■ Activity ■
Copying exactly, give the lines in the material below from the one with "Open the printer" to the one with "Task: Click the page vertical scrollbar", ends included, and nothing besides.

■ Excerpted data ■
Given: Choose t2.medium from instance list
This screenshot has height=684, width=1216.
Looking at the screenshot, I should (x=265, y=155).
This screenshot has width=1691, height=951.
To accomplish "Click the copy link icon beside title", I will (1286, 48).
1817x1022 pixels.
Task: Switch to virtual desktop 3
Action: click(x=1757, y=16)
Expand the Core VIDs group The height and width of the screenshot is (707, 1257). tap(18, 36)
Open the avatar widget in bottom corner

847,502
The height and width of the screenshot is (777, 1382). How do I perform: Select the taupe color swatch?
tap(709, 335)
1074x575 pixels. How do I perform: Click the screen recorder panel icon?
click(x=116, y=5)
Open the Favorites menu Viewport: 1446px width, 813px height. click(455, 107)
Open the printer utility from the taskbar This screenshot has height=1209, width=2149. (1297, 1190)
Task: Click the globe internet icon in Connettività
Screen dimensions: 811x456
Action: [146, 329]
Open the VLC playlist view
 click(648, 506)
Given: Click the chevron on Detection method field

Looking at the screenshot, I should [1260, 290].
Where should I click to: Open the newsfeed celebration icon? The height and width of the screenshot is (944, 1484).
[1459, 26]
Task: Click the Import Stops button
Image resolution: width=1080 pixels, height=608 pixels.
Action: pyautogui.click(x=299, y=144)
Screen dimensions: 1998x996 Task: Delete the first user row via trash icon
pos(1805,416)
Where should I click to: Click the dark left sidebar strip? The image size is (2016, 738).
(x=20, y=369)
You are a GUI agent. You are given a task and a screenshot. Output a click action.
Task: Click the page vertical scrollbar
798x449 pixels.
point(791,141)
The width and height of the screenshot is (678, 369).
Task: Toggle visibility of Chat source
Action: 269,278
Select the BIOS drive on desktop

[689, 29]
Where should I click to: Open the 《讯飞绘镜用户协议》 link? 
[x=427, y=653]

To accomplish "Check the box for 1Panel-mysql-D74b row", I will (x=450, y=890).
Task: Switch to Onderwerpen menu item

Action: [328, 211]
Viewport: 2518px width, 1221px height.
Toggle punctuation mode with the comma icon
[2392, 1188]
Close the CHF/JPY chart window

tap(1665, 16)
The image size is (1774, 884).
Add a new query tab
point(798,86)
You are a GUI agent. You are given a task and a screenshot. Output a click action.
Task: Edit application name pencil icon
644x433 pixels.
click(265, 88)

■ Reply ■
Open the printer utility from the taskbar This screenshot has height=1209, width=2149. (1297, 1190)
Task: Click the globe internet icon in Connettività
Screen dimensions: 811x456
Action: [146, 329]
Open the VLC playlist view
 click(648, 506)
Given: Click the chevron on Detection method field

Looking at the screenshot, I should [1260, 290].
Where should I click to: Open the newsfeed celebration icon? The height and width of the screenshot is (944, 1484).
[1459, 26]
Task: Click the Import Stops button
Image resolution: width=1080 pixels, height=608 pixels.
Action: pyautogui.click(x=299, y=144)
Screen dimensions: 1998x996 Task: Delete the first user row via trash icon
pos(1805,416)
Where should I click to: Click the dark left sidebar strip? The image size is (2016, 738).
(x=20, y=369)
You are a GUI agent. You are given a task and a screenshot. Output a click action.
Task: Click the page vertical scrollbar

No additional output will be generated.